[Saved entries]
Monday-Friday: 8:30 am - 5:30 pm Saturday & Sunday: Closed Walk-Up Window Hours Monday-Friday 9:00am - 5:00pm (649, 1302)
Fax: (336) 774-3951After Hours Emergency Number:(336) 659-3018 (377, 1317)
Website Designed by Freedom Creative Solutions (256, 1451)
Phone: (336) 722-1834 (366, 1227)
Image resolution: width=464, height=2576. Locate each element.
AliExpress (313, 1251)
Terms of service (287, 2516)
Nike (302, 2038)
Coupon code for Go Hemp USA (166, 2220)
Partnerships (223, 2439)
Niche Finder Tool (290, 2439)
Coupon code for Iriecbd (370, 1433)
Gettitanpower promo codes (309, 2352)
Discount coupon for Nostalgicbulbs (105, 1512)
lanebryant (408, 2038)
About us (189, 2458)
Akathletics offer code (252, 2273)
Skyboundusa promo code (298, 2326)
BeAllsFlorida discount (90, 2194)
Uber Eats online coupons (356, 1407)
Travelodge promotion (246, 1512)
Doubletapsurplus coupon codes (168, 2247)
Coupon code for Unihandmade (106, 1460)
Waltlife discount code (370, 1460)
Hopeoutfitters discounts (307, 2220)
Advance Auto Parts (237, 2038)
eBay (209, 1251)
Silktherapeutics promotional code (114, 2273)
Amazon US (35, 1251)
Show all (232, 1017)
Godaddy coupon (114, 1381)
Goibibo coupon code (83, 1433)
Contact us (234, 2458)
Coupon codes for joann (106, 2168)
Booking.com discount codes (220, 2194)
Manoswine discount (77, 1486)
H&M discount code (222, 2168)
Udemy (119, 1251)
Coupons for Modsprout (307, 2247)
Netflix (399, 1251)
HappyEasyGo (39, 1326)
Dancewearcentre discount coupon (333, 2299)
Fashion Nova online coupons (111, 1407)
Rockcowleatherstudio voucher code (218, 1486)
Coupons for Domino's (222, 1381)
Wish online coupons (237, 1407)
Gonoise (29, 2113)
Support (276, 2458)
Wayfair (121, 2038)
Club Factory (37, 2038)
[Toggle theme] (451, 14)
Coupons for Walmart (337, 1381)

**EXERCISE AIM**
Repeat exactly, and only, the lines from the one containing "Advance Auto Parts (237, 2038)" through the last line above.

**EXERCISE RESULT**
Advance Auto Parts (237, 2038)
eBay (209, 1251)
Silktherapeutics promotional code (114, 2273)
Amazon US (35, 1251)
Show all (232, 1017)
Godaddy coupon (114, 1381)
Goibibo coupon code (83, 1433)
Contact us (234, 2458)
Coupon codes for joann (106, 2168)
Booking.com discount codes (220, 2194)
Manoswine discount (77, 1486)
H&M discount code (222, 2168)
Udemy (119, 1251)
Coupons for Modsprout (307, 2247)
Netflix (399, 1251)
HappyEasyGo (39, 1326)
Dancewearcentre discount coupon (333, 2299)
Fashion Nova online coupons (111, 1407)
Rockcowleatherstudio voucher code (218, 1486)
Coupons for Domino's (222, 1381)
Wish online coupons (237, 1407)
Gonoise (29, 2113)
Support (276, 2458)
Wayfair (121, 2038)
Club Factory (37, 2038)
[Toggle theme] (451, 14)
Coupons for Walmart (337, 1381)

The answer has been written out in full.